Œuvre gigantesque puisque son édition complète comportera en tout une quinzaine de volumes et plus de 3000 pages extrêmement denses. Œuvre-somme comme L’Errant chérubinique est le Grand Œuvre d’Angelus Silesius, que Roger Munier a magnifiquement traduit et publié aux éditions Arfuyen.
Œuvre conçue comme un tout unique, dont le titre général choisi par Roger Munier montre déjà la nature puissamment architecturée : car, dans l’art des bâtisseurs, un opus incertum est un « assemblage de pierres irrégulières s’enchâssant les unes dans les autres de façon à former un ouvrage continu ».
Œuvre posthume, et conçue comme telle, puisque le propos de ce livre n’est nullement celui d’un journal ou de carnets intimes, mais cherche à atteindre ce qui fait l’essentiel de notre destinée de vivants, et qui est en réalité de nature « impersonnelle » : « Une autobiographie, mais qui ne serait faite que des moments impersonnels où l’être s’est senti traversé. »

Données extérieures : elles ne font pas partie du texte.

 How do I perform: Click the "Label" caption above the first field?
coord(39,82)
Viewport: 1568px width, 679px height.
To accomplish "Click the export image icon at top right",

Œuvre totale, à la fois philosophique, spirituelle et poétique, qui ne peut se comparer à nulle autre dans l’histoire des littératures. Avec la même intransigeante lucidité et la même sereine obstination qu’un Montaigne ou qu’une Dickinson, Munier s’essaie à écrire ce qui sans cesse, en même temps que la vie, lui échappe : « Je fais, dans ces notes, un demi-pas vers l’inconnu – mon inconnu ou l’inconnu – parfois un autre moindre encore, parfois un pas en retrait. Mais peu à peu j’avance dans l’incertain. Au total j’avance. »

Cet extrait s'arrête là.